Wherever the line with "This screenshot has height=868, width=1395." sits in the listing below, transcribe from it up to and including the line with "The height and width of the screenshot is (812, 1460).", exactly, and leave the remaining lines out.

Materials provided:
★ ★ ★ ★

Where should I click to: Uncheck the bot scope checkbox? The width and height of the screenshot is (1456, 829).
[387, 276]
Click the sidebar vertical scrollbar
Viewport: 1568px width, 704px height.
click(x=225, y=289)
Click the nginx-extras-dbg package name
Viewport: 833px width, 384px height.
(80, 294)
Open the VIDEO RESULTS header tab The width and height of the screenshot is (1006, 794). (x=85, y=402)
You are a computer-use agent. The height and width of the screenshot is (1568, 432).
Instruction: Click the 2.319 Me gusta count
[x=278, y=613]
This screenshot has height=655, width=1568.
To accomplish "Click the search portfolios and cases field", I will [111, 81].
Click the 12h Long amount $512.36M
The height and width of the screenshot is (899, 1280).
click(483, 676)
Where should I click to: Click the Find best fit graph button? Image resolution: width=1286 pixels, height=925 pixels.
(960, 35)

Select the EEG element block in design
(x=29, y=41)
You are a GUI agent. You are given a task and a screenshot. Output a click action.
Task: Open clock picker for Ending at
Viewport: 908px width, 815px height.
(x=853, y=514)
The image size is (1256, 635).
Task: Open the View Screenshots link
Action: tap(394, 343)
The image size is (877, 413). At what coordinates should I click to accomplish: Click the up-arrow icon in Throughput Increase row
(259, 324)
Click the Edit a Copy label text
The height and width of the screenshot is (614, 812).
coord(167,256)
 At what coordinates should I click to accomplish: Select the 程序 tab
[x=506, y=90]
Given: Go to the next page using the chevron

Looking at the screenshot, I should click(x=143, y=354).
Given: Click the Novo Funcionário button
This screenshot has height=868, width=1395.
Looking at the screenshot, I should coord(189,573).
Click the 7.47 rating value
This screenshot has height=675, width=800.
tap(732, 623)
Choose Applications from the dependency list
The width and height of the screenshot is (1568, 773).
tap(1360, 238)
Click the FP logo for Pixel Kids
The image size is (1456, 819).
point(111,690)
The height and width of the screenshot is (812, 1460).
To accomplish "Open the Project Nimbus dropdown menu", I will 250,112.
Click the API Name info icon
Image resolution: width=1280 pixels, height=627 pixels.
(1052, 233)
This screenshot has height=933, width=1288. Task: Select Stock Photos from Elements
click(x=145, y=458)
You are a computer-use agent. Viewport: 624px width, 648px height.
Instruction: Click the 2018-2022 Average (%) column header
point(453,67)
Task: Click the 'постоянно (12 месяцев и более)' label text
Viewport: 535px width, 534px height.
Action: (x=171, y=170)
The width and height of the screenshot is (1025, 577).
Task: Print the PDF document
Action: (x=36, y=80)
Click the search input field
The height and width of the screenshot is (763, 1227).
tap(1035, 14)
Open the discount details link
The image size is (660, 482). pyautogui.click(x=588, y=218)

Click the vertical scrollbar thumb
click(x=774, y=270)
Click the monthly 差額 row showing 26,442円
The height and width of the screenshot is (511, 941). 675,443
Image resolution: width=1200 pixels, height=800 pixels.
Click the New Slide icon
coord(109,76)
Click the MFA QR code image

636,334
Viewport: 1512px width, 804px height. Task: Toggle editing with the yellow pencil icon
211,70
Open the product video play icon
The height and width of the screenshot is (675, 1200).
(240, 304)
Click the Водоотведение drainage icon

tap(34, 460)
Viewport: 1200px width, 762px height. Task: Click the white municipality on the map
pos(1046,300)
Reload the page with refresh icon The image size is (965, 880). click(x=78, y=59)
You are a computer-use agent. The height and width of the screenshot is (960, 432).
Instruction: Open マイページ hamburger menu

★ ★ ★ ★

Solved problem:
This screenshot has height=868, width=1395.
Looking at the screenshot, I should coord(189,573).
Click the 7.47 rating value
This screenshot has height=675, width=800.
tap(732, 623)
Choose Applications from the dependency list
The width and height of the screenshot is (1568, 773).
tap(1360, 238)
Click the FP logo for Pixel Kids
The image size is (1456, 819).
point(111,690)
The height and width of the screenshot is (812, 1460).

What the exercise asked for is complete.